_Provided passage_
AUSSIE BUFFALO HUNTERS

Post by william williams » Fri May 18, 2012 1:56 pm

Aussie Buffalo Hunters


Thrown by his horse a crushed chest, along with a buffalo horn plunged through his chest.
Death, was instantaneous. That was the finding of the court coroner.

It was in the early nineteen sixties in the Northern Territory not very far south east of Darwin around what is now called Kakado; Where the buffalo hunters camps were.

Away out there where only flies, mosquitoes, and buffalo lived, was a group of men, buffalo hunters sitting round a smoky campfire, quietly drinking beer and remembering their mate, killed by a rogue buffalo just a week ago.

Now the men that worked those buffalo camps, the men I knew, were rough and rugged. They were a strange breed of men never caring about tomorrow, as they maybe killed or worse, maimed.
Their horses were tough and wiry maybe a little scrawny, unruly, bad-tempered but every rider knew his horse and trusted him to do his work

Now, I have told a little about the men and their horses. Now, I will tell you about an average day for the Australian buffalo hunter

The morning started a little before daybreak.
Breakfast was black tea and cold damper, a serve of stew made of buffalo meat, spuds and veggies.
The pickup team, who collected the carcases would move on down to the plains to where the Buffalo wallowed in the mud.
These men stayed in the Tea Tree scrub where they were well hidden from the buffalo.
While the shooters rode, further on looking for a mob of buffalo.

When found, the shooters would sit in their saddles, hidden down-wind, looking at the wallows and the buffalo, quietly talking to each other how their attack would be.
Usually one would take the right flank and the other the left.

Now they would check their rifle, then quietly they would leave the cover of the Tea Tree that was full of mosquitoes only to be greeted by the flies.
They would spread apart as they rode quietly onward to gain the upper hand.
Quietly they would ride as they slowly closed the gap.

The buffalo wallowed in the mud, for protection from the flies never thinking at that moment that death was on its way.
The buffalo sensed the shooters and their bellowing shattered the morning calm.

The riders dropped their knotted reins upon their horse’s neck; the horses knew what was expected of them and accelerated. The men glued to their saddles with rifle in their hands and rode as only possessed men can after those lumbering beasts.

Up along-side the beast they rode, evading the buffalo’s great horns.
They would fire, the beast dropped in death sliding on the ground.
Their horse may jump a hidden ditch a drain a log or veer but nary a rider would move in his seat as they charged on to the next buffalo.
Without a second glance they’d wheeled the mob and repeated it or stopped if the buffalo gained the scrub.

When finished they would turn, look back, only to see the mounds of death.
Quickly they would ride back and bleed the gruesome mounds. Their work was now done.

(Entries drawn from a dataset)
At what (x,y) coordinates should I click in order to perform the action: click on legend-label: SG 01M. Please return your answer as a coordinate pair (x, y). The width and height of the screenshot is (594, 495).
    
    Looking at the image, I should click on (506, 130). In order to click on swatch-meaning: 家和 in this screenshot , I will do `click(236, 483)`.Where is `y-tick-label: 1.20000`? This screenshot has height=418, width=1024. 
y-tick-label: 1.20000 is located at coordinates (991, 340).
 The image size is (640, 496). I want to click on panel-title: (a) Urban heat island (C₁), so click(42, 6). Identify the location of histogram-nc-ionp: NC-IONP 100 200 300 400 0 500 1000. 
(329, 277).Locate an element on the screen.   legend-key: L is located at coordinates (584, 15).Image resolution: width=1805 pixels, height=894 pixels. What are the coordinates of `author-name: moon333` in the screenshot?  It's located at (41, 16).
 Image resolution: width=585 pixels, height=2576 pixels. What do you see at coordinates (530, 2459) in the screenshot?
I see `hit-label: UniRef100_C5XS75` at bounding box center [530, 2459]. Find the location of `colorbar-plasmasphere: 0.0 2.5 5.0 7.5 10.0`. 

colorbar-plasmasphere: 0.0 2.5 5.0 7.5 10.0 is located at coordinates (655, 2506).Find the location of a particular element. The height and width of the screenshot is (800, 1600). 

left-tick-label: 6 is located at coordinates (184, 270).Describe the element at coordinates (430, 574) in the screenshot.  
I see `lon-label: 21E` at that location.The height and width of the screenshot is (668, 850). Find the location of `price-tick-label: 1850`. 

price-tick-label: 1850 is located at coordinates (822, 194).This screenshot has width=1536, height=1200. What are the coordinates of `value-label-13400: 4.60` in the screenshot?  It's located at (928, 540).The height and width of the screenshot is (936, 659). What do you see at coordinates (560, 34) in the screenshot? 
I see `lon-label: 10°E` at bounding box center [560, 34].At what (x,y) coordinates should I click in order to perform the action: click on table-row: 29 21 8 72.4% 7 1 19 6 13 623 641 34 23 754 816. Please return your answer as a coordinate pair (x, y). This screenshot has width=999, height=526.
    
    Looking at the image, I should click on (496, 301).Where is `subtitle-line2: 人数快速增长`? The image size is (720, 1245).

_Task item_
Decide whether each statement agrees with the buffalo hunters text, answering yes or no and quoting the text's deciding words: (a) Breakfast included black tea and cold damper. (b) The pickup team rode on ahead with the shooters to find a mob of buffalo. (c) The buffalo wallowed in the mud for protection from the flies.

_Result of this exercise_
(a) Yes: "Breakfast was black tea and cold damper"
(b) No: "These men stayed in the Tea Tree scrub where they were well hidden from the buffalo."
(c) Yes: "The buffalo wallowed in the mud, for protection from the flies"